Hey, you! Yeah, you. The guy everyone laughs at for knowing the truth. Sure, the majority of the "sane" people out there think you need psychiatric help because you spent your life savings building that end-of-the-world bunker at an undisclosed location in the Rocky Mountains, but you and I know better, don't we? We both know you aren't crazy and -- just like the Mayans predicted all those hundreds of years ago -- the world is really going to end on December 21, 2012.
Sure, the US government, NASA and the Vatican are telling the world that nothing is going to happen on 12/21/12. But you know who else is telling their people that? The Russians.
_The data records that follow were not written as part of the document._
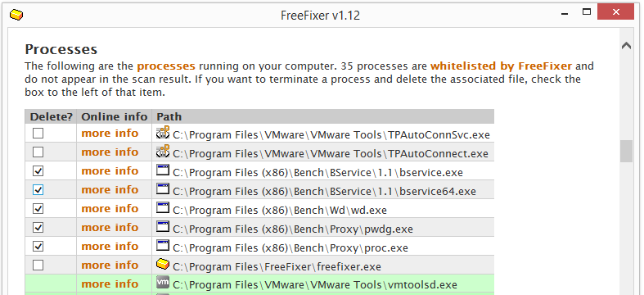This screenshot has height=295, width=644.
Task: Open more info for vmtoolsd.exe
Action: (x=110, y=284)
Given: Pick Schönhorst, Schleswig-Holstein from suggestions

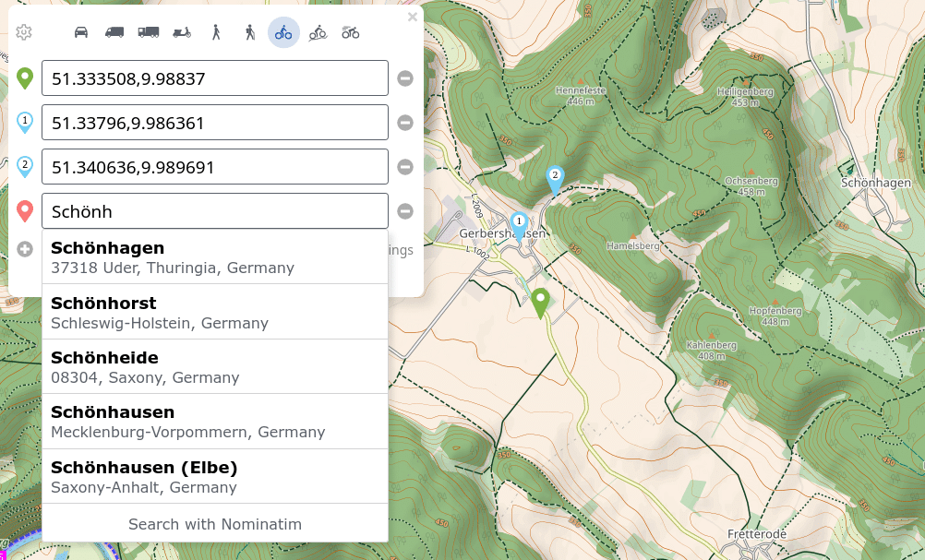Looking at the screenshot, I should pyautogui.click(x=214, y=313).
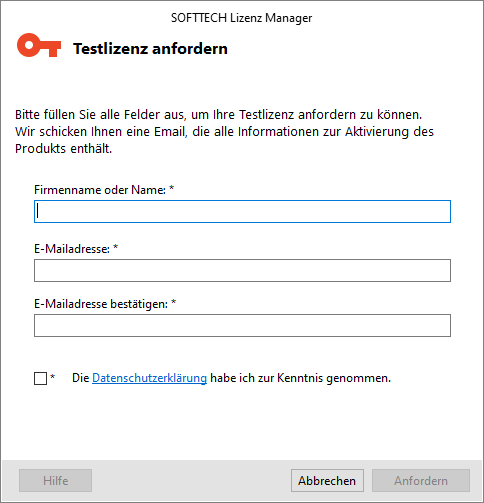Click the Testlizenz anfordern heading

pos(150,49)
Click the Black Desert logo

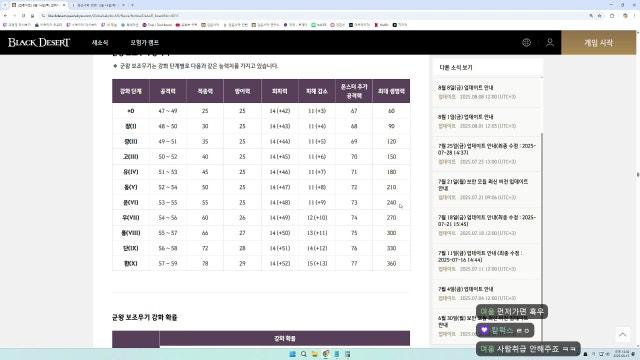click(x=39, y=42)
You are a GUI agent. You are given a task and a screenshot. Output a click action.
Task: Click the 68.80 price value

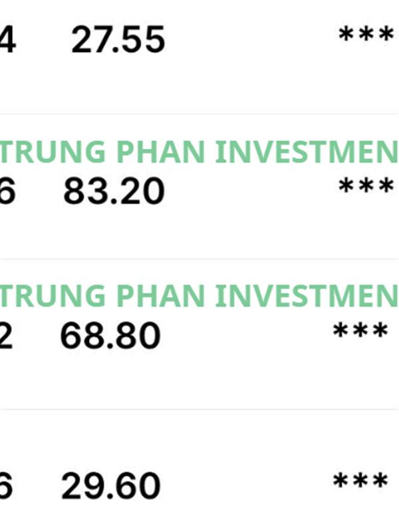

And who are you going to trust? Just yourself. And me, as I'm clearly as sane as you are.
With that in mind, I've compiled a list of the four apps you'll need to get ready of the end of the world.
Look, there's only a week left until it all ends. Download this app and buy whatever you want. Why? Because who's going to be sending you that credit card bill come January? That's right: NO ONE.
So go ahead and splurge on that tank you're gonna need for driving around the total wasteland formerly known as "the Earth." I just recommend you use Amazon Prime so you get all your goods before the impending demise of everyone and everything you've ever loved.
Sure, you can probably tell anyone the exact number of seconds left until The End at the drop of a hat, but it's always nice to have a little back up reminder. This app even takes time zones into account. Just be sure to enable the "Death Clock" theme, because, let's face it, the end of the world ain't gonna be pretty.
Yeah, I know, it's the other people who are going to regret not listening as you preached about the wisdom of the Mayan calendar for the last 20 years. But still, I'm sure you have some regrets, right? Maybe you regret not going out and being part of the world instead of just preparing for its end. Maybe you regret learning how to turn dried goat intestines into a bota bag instead of following your dreams of becoming a novelist? Whatever your regrets are now, get them off your chest with this app. You can also see feeds of other people's regrets -- and let me tell you, come December 21 those feeds are just gonna be full of regrets saying, "I should have listened to YOU!"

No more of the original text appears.